A big problem in communicating the gospel is that Muslims often see Westerners as not experiencing shame and dishonor as they do. How can we ask them to take this step toward the cross when they see us a standing above, oblivious to their plight?. It is at this point that we must share with them our kinship in the story of sin and redemption. We too have experienced rejection, exclusion, dishonor and our own accompanying attempt to justify our own existence. We too have attempted to use power to compensate for life's perceived short straw. This may not have come through oppressing others, violence and sharia law, but it has come in many other ways, through false trust in material things, power, position, boasting and myriad other attempts to assert our status over against others. We must share with them Christ's provision for us and for the whole human race and stand with them equally at the foot of the cross.
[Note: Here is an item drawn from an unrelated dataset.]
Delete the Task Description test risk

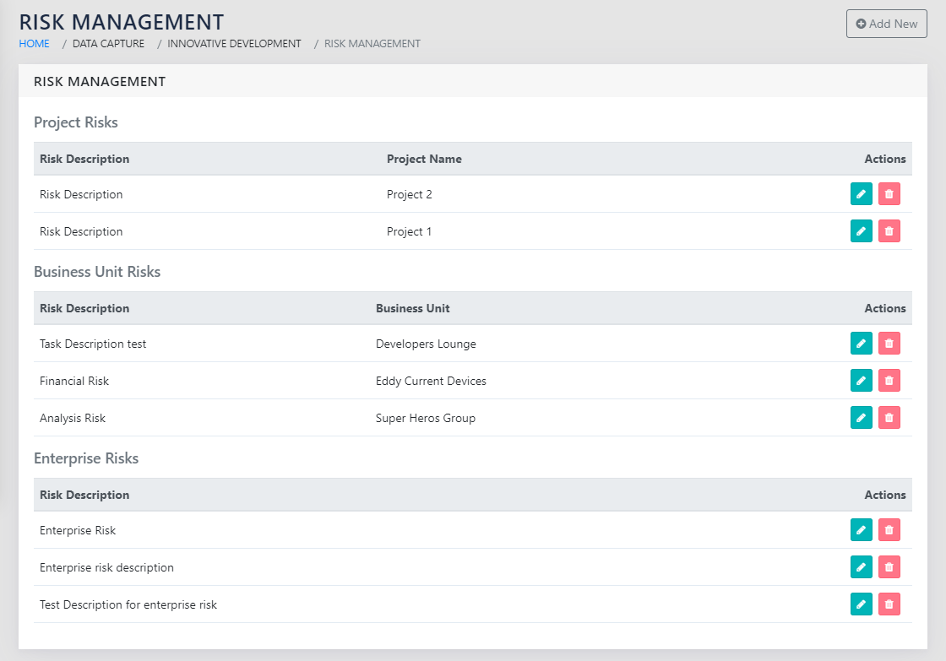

The truth is that believers, Muslims, agnostics and the whole human race can only meet at the leveling place at the feet of Jesus. It is there and only there that we allow Jesus to do his work and take the shame for all mankind and for each of us individually. It is absolutely essential that we meet the individual Muslim there as an equal, before God, as both condemned and redeemed sinners. It is at the cross that "we can comfort those in any trouble with the comfort that we ourselves have received from God." (2 Corinthians 1:4) Until that shame is removed by the sinless Son of God, there will be no recovery in the Muslim world.
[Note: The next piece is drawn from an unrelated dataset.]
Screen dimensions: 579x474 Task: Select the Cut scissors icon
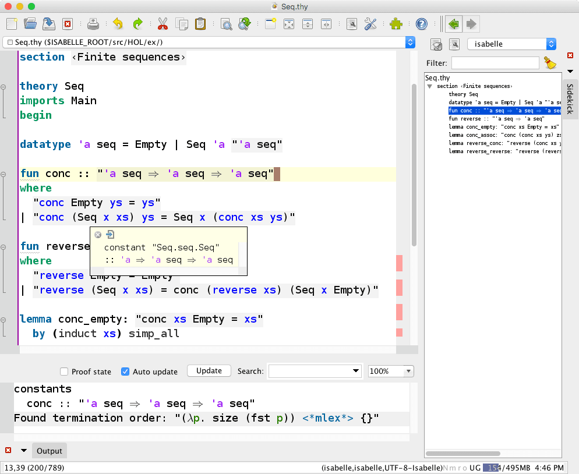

But we cannot stop there. There must be a new heart placed within us all and that includes the Muslim who turns to Christ.

"I will give them an undivided heart and put a new spirit within them; I will remove from them their heart of stone and give them a heart of flesh. Then they will follow my decrees and be careful to keep my laws. They will be my people and I will be their God." Ez. 11:19-20. The new heart comes from the dramatic truth that yes, in Jesus, God has chosen them too.

The irony and glory of what God offers the Muslim is this: Jesus has broken the curse of Ishmael for all time. He has already established all those who turn to him as his sons and daughters forever through his death and resurrection. There are no second-class citizens in Christ; There are no more Ishmaels; There is no more exclusion, based on birth order, parentage or any such thing. There can be no more striving for the honor that has already given as a free gift. Every saint has a past and every sinner has a future. No more violence to drive away shame. Force is no longer needed because the shame has been born away once and for all. Law is no longer imposed. It is written on every human heart. God's message to all humankind including the Muslim is this: "No longer will a man teach his neighbor or a man his brother saying know the Lord, because they will all know me from the least of them to the greatest." (Jeremiah 31:34.)

This is where the healing of the Muslim worlds begins. Where it will lead is anyone's guess. But this we know. It will be to a much better place both politically and relationally than we could possibly imagine today. May we all begin to build those bridges as God gives us the opportunity.